# loganberry



## jancho

Hello.

How would you say "loganberry" in Turkish?

It is a noun, meaning a specific fruit.

Here is wiki definition:



> The loganberry is a hybrid produced from crossing a blackberry and a raspberry.



Here is a link from wikipedia.

I will not provide any context, it is a technical term.

Anyway I tried ten dictionaries and I am really curious about how to find out its translaction.

no suggestion

Thank you.


----------



## Volcano

*Böğürtlen, but a sort of it.*


----------



## jancho

Hi. According to my dictionary, _böğürtlen_=blackberry.


----------



## Volcano

jancho said:


> Hi.

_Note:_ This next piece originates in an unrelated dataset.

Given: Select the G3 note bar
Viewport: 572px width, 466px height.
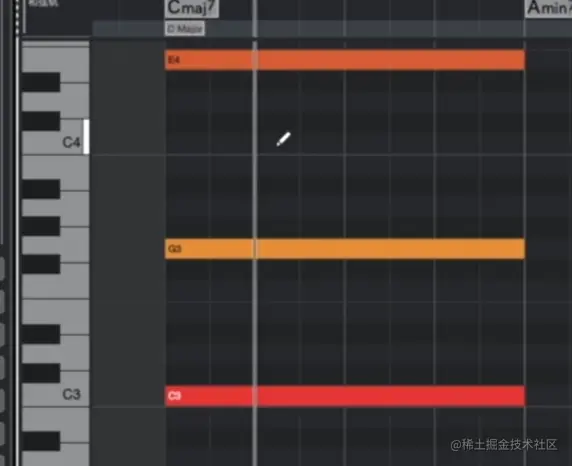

According to my dictionary, _böğürtlen_=blackberry.





Volcano said:


> *but a sort of it.*


----------



## ayşegül

Böğürtlenimsi


----------



## chrysalid

Probably there is no Turkish translation for this word. I came across the direct use of the word as loganberry in a few articles.


----------



## jancho

ayşegül said:


> Böğürtlenimsi



Is that a serious answer?



chrysalid said:


> Probably there is no Turkish translation for this word. I came across the direct use of the word as loganberry in a few articles.



So do people in Turkey understand the word "loganberry"?


----------



## Volcano

jancho said:


> So do people in Turkey understand the word "loganberry"?



*If you show the picture, they will say böğürtlen.*


----------



## ayşegül

jancho said:


> Is that a serious answer?
> 
> 
> 
> So do people in Turkey understand the word "loganberry"?


 

No but you can use it.Böğürtlenimsi mean ''like blackberry,sort of it ''

Böğürtlenimsi bir görünüşü var 

(it seems like a blackberry,or it has a blackberry like look.)

By the way there is a turkish translation for loganberry 

*Fes çileği*

( My dad told this to me and his explanations are exacly the same with the link you sent.)


----------